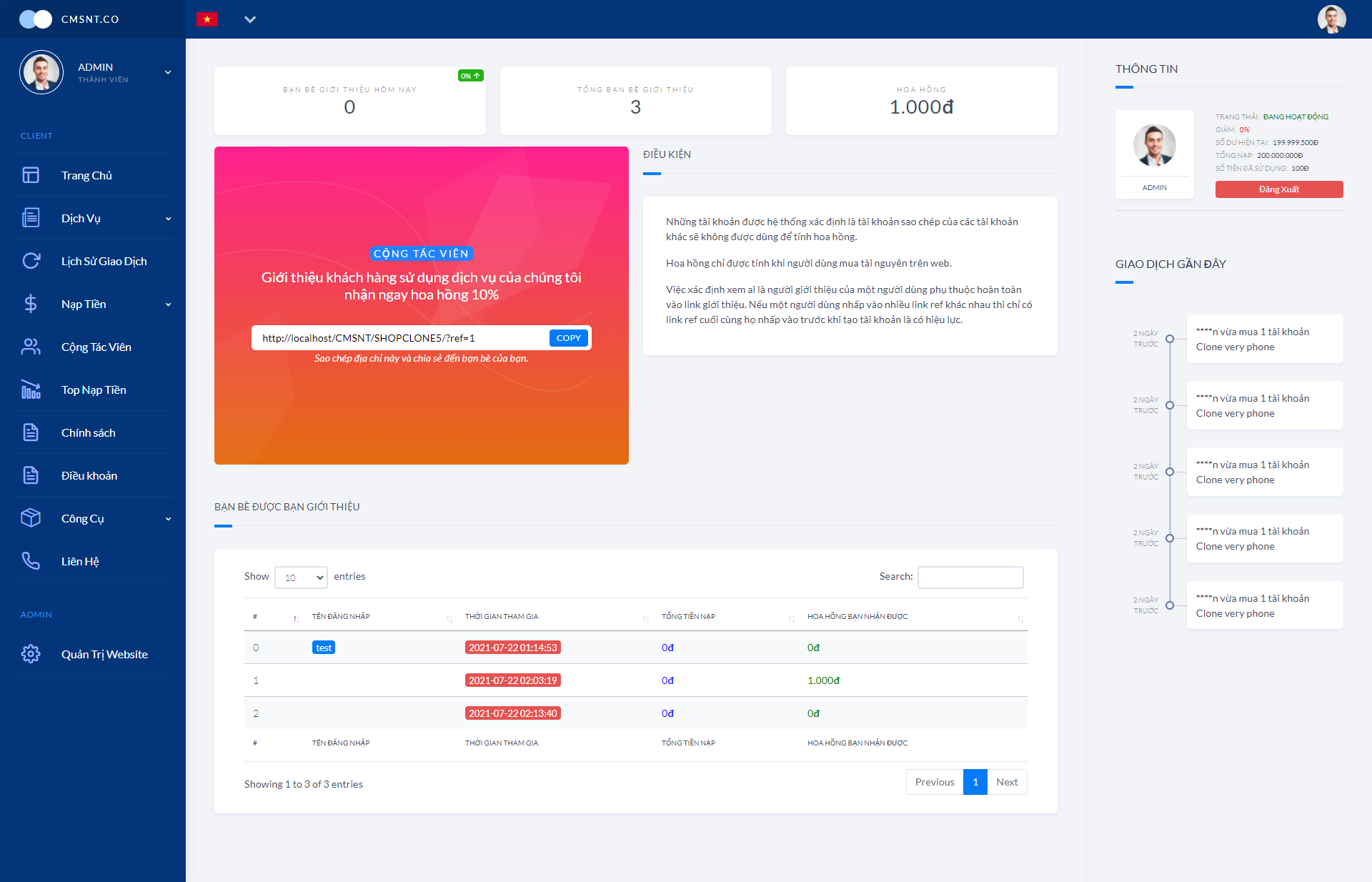Screen dimensions: 1372x882
Task: Click the Liên Hệ phone icon
Action: [31, 561]
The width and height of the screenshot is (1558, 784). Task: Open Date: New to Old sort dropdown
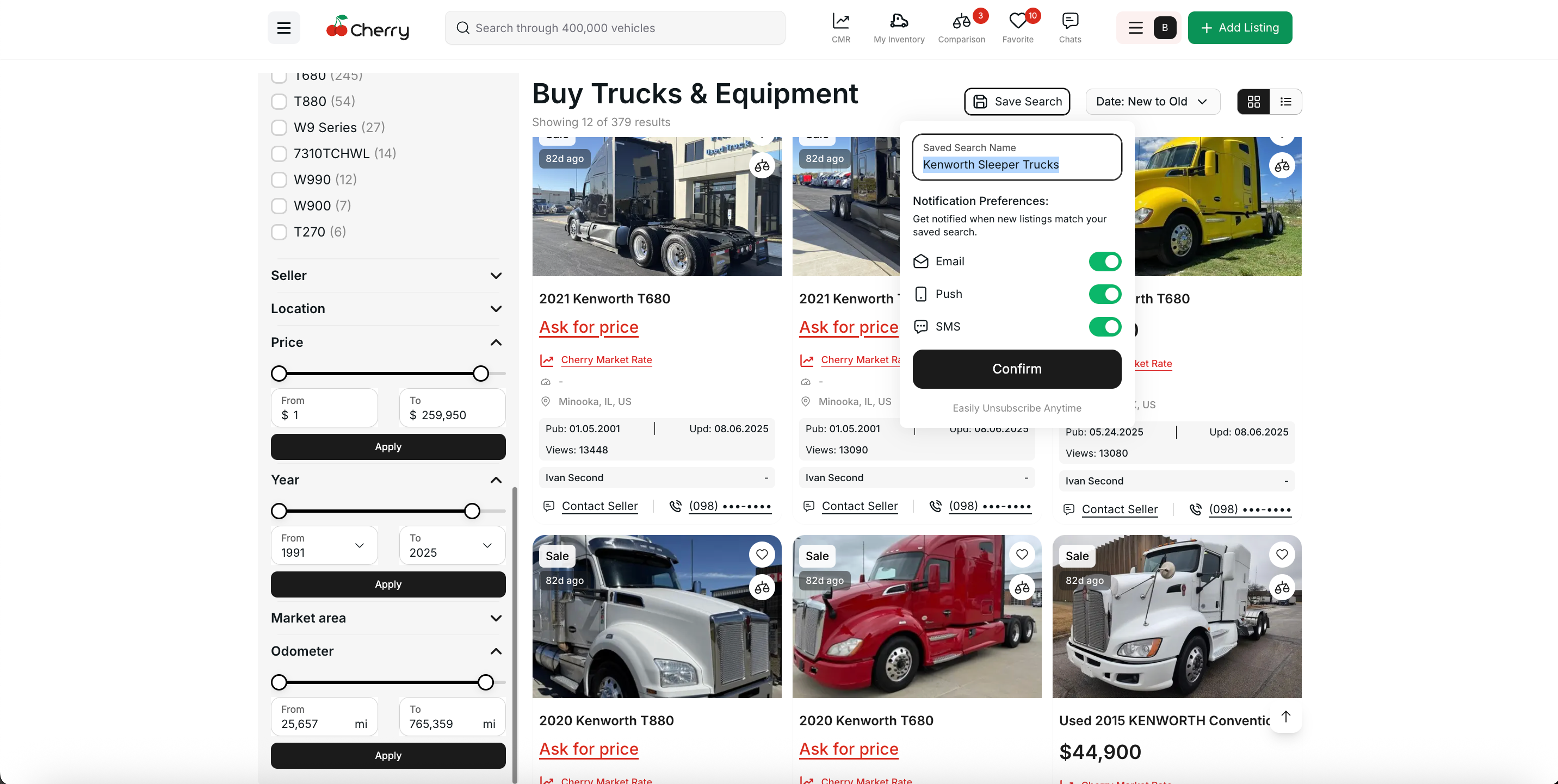1152,102
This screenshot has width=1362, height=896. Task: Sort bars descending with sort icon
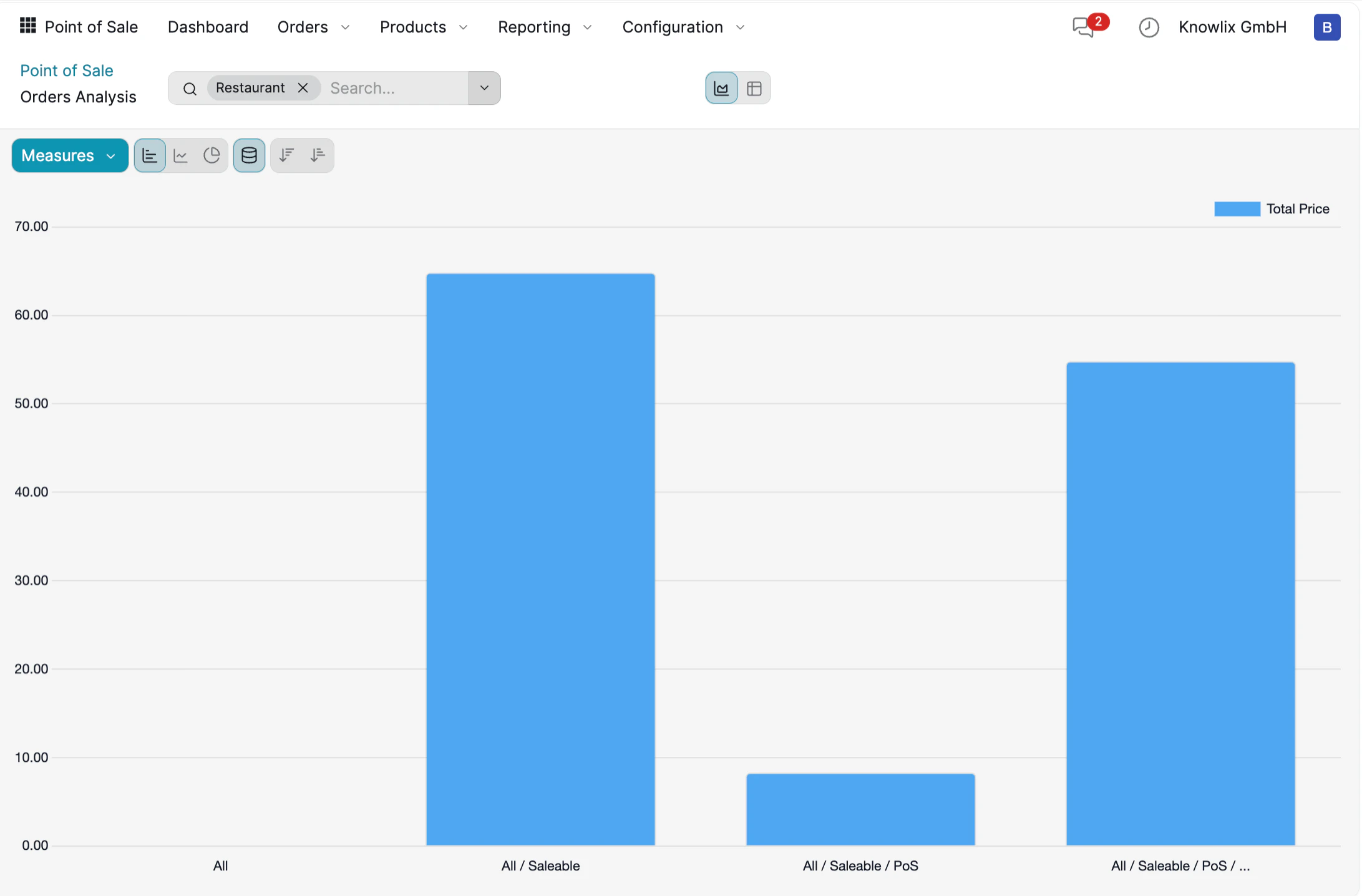286,155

◆ EXERCISE ◆
Word for word, set down the lines from the line with "This screenshot has" through the last line of the entries, and nothing else; the pictures stay out.

◆ TASK SOLUTION ◆
This screenshot has width=1362, height=896. Task: Sort bars descending with sort icon
286,155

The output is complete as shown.